• Written request 1
List every method whose reward curve appears in Figure 1 of the two-colors grid-world text.

• Passage provided
5.1. TWO COLORS GRID-WORLD

Figure 1 : Two colors grid-world environment and the reward curve for DrMG, MG and a vanilla distributional method QR without meta-gradient. Settings We consider a 7 × 7 grid-world, where the green-colored agent is assigned to collect the key to open the door at the yellowcolored goal. There are two types of keys; collecting one of them would get a reward of 0.7 and the other 0.3. The agent receives a reward of +1 upon successful navigation. After an episode terminates, we randomly generate locations for both keys and the goal. We toggle the reward at every 1e5 steps to investigate the agent's adaptation ability. Thus a key-agnostic optimal agent could collect +1.5 -r pen * T expected return, where r pen and T are the step-wise penalty and episode horizon. We assume that the agent approximating the distributional return should be able to encode the dynamics in its return so that it can adapt better compared to the baseline agent approximating the scalar return.

• Written request 2
Rewrite the rows starting at the one containing "Task: Click the" and ending at the one containing "pyautogui.click(x=361, y=153)", replacing "References" with "Bibliography" and leaving everything else unchanged.

• Raw data
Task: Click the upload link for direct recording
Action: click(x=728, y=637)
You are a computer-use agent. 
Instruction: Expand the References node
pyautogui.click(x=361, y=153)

==

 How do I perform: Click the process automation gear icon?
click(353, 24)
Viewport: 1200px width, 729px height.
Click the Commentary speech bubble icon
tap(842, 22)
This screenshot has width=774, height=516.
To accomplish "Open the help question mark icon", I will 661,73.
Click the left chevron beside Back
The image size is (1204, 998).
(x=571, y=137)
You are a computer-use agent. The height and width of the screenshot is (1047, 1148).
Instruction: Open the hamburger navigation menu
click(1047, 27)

--

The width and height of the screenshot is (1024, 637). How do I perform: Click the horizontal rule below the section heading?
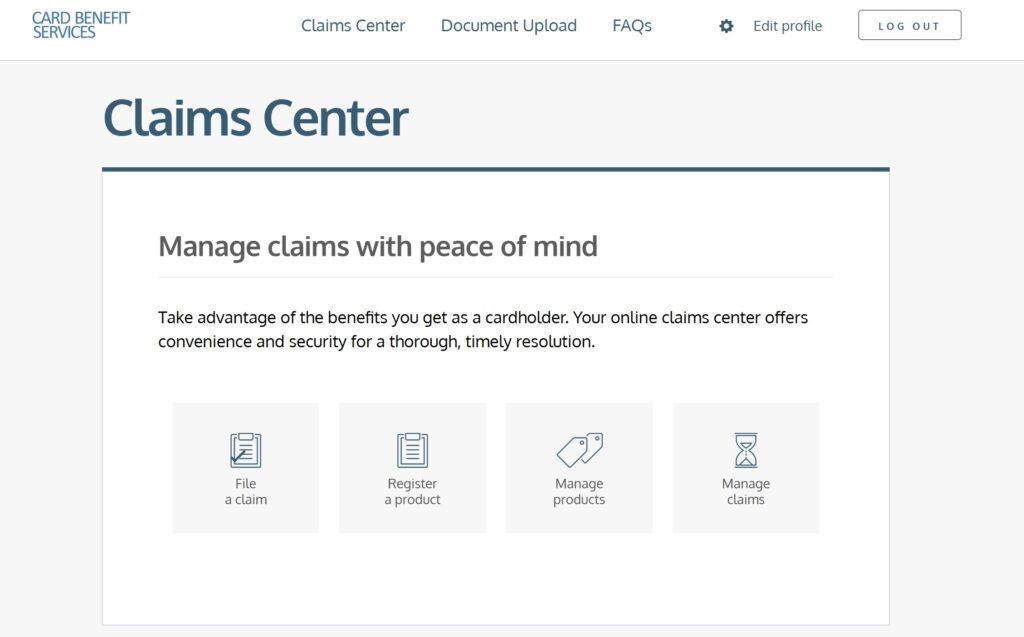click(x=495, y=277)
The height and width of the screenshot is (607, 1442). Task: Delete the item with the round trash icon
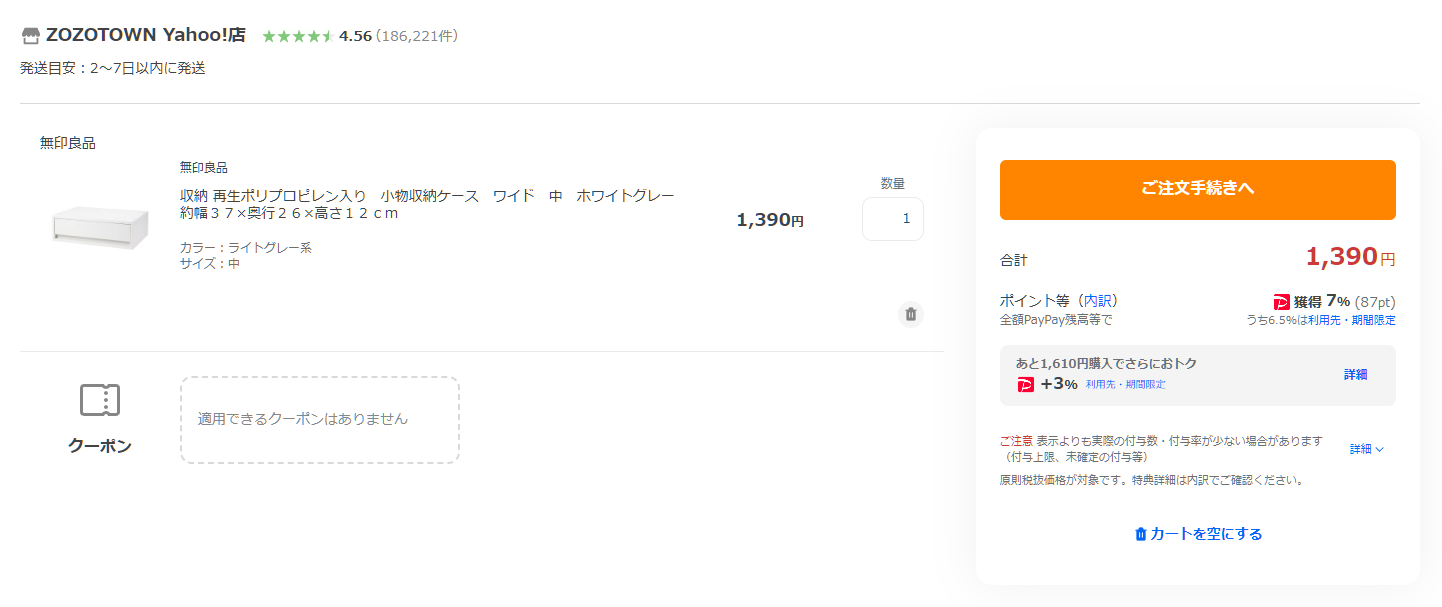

• Worked answer 1
DrMG
MG
QR

• Worked answer 2
Task: Click the upload link for direct recording
Action: click(x=728, y=637)
You are a computer-use agent. 
Instruction: Expand the Bibliography node
pyautogui.click(x=361, y=153)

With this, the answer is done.